HELD THAT:- It is pertinent to note that the exemption under the Notification was limited to twice the value of the investment, for each year, in cases where the original value of the plant and machinery installed in the factory was below Rupees 20 crores on the date of commencement of the commercial production and in cases where the original value of investment in plant and machinery was in excess of 20 crores, there was no limitation with respect to the extent of the exemption available under the Notification.
The Notification, as initially enacted, did not provide for any time period within which the commercial production had to commence, being the date relevant for reckoning the original value of investment in plant and machinery as also for reckoning the 5 year period for which the exemption was to be available. All that was required was that any civil construction work in the factory premises and any installation of plant and machinery therein commences only after 31st July 2001 but before the cut-off date.
It is impermissible to read in any condition or word into an exemption notification, especially a benevolent one which has been issued with the objective of encouraging investment in the earthquake ravaged region of Kutch.
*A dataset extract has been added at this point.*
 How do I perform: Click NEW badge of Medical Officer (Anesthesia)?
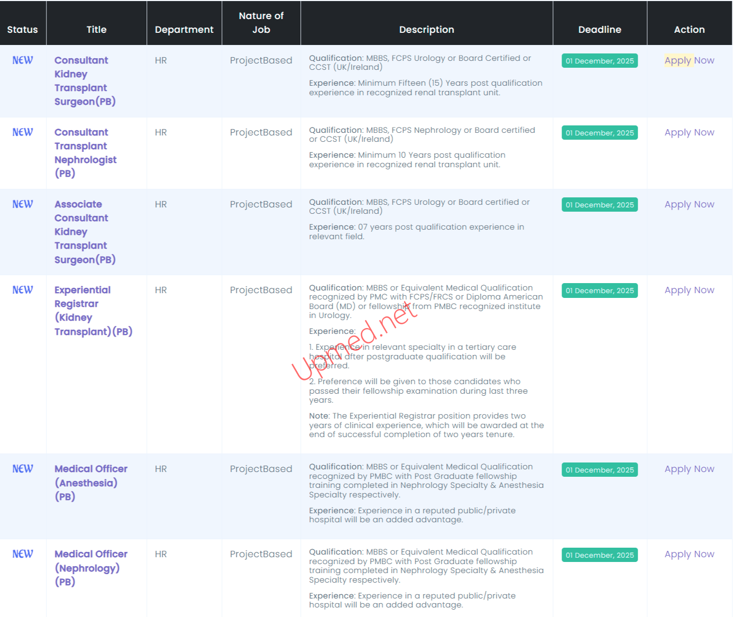23,469
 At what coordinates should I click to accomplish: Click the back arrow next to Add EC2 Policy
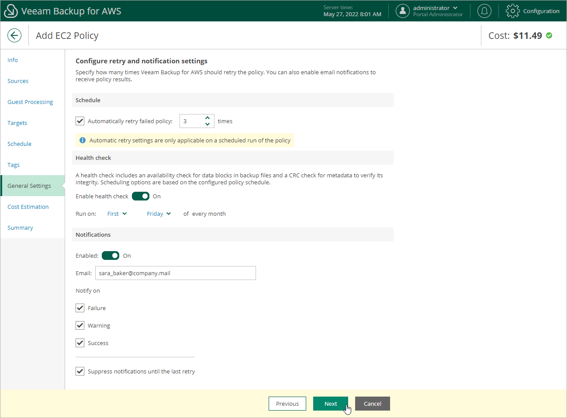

In our view there is neither any legal basis nor rationale for reading in the word 'ALL' in the exemption notification and with reference to the same construe that since some machinery was installed after the cut-off date, the benefit of the exemption would not be available, to goods manufactured using the said machinery.
This Tribunal has also in the case of M/S WELSPUN LTD. VERSUS C.C.E. & S.T. RAJKOT [2019 (1) TMI 371 - CESTAT AHMEDABAD] held that in the context of this very notification that there is no bar in installing Plant and Machinery post 31.12.2005 as long as the unit has commenced commercial production not later than 31.12.2005.
The reasoning of the adjudicating authority that under the Himachal/Uttarakhand exemption scheme, exemption was even extended to existing units, undertaking substantial expansion, which was missing in Kutch, would in our view make no difference, to the question whether any addition of plant and machinery after the cut-off date would dis-entitle the unit to the benefit of the exemption. The aspect regarding the unit commencing commercial production by a cut-off date equally applies to the Kutch as also the Himachal/Uttarakhand exemption notification - the clarification issued by the CBEC vide Circular No. 939/29/2010-CX dated 22.12.2010 to the effect that there is no bar or restriction on any addition/modification in the plant or machinery or on the production of new products by an eligible unit after the cut-off date and during the exemption period of ten years, would apply equally in the context of the Kutch notification.
The presumption of the adjudicating authority that this second splitting column was installed within 7 days of the same having been shipped by the manufacturer in October 2006, which does not seem to be logical and reasonable especially when viewed in light of the statement recorded under Section 14 of the installation agency, as per which the column was installed in March 2007.
The combined production achieved even after the installation of the second Splitter seems to be lesser than what could have been achieved by a single Splitter alone. Further the 200 TPD capacity as explained by the appellant is the output guaranteed by the supplier of technology at 99% degree of split. Obviously the production numbers clearly show that the daily production was higher than 200 TPD and that the plant was functioning operating at a lesser degree of Split and was able to achieve a production of around 15000 MT per month - the second Splitter was installed with a view to improve the quality of the output and not to increase the production, which fact seems to be vindicated by the production data. We are therefore of the view that, applying the TRU clarification dated 10.7.2008 the additional plant and machinery having been installed with a view to improve the quality of production and not with a view to increase the production, the benefit of exemption cannot be denied to goods manufactured using the second Splitting Column.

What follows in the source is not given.